In use the drill bit is lowered to touch the work and the dial set to zero and either the drilling commenced to the required depth indication on the dial, or with the work moved clear, the drill lowered to the required indicated depth and the stop locked in place. The work is returned to the correct position and the hole drilled to the stop.

Drilling Safely

There is no doubt that all work should be firmly secured for drilling, perhaps with the exception of a very small hole in a very large work piece.
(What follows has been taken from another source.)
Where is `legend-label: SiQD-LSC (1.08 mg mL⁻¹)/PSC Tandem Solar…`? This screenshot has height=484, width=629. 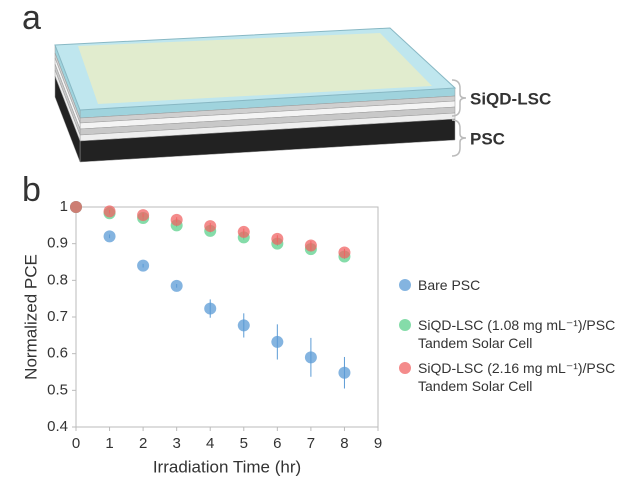 legend-label: SiQD-LSC (1.08 mg mL⁻¹)/PSC Tandem Solar… is located at coordinates (517, 334).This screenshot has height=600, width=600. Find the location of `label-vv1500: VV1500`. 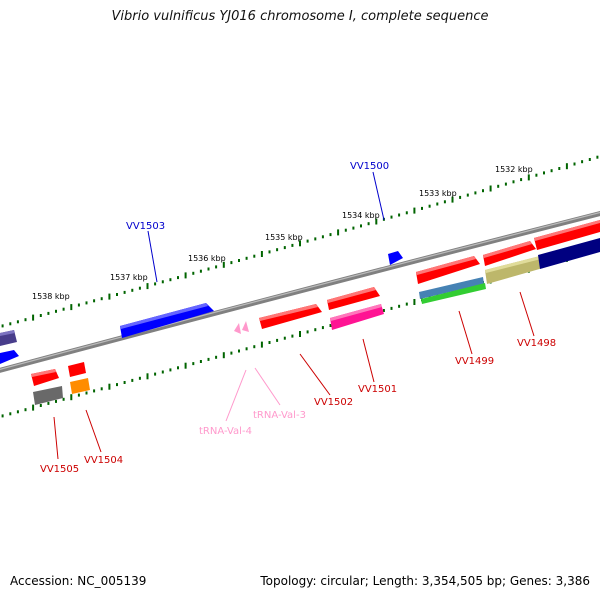

label-vv1500: VV1500 is located at coordinates (370, 166).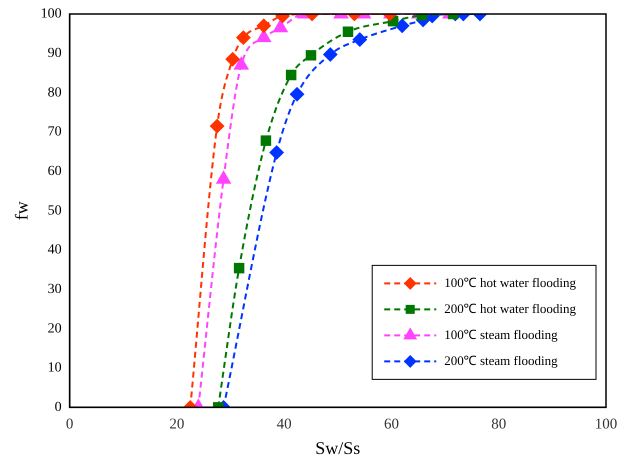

Human nature being what it is, if the securing of the work involves any form of fiddling, using the right spanner etc. then the fiddling will probably be avoided and the operation carried out without it.

Because the vice clamp bar arrangement is so easily and instantly locked after the vice has been slid into the appropriate position, then ALL drilling operations are carried out with the work held in a vice and with the vice locked down on the table.

Although what has been described relates to a Startrite drilling machine, any machine without the benefit of a rack rise and fall to the table, will be made easier to use with a collar fitted under the table, allowing it to rotate about the pillar without the fear of it suddenly dropping, or the risk of hitting the drill bit when lifting it together with the weight of the vice and the work-piece.

The vice locking system will apply to any through slotted drill table with the exception of tables which rotate around a boss on the attachment arm. However in the case of rotating tables, the clamp bar could be split and the pieces joined with a U shaped bracket, with a larger bearing piece for the locking handle which would bear on the base of the central boss. If the vice used had slotted clamping flanges, then the lock screw bearing piece would not need to move very far from the central position on the boss.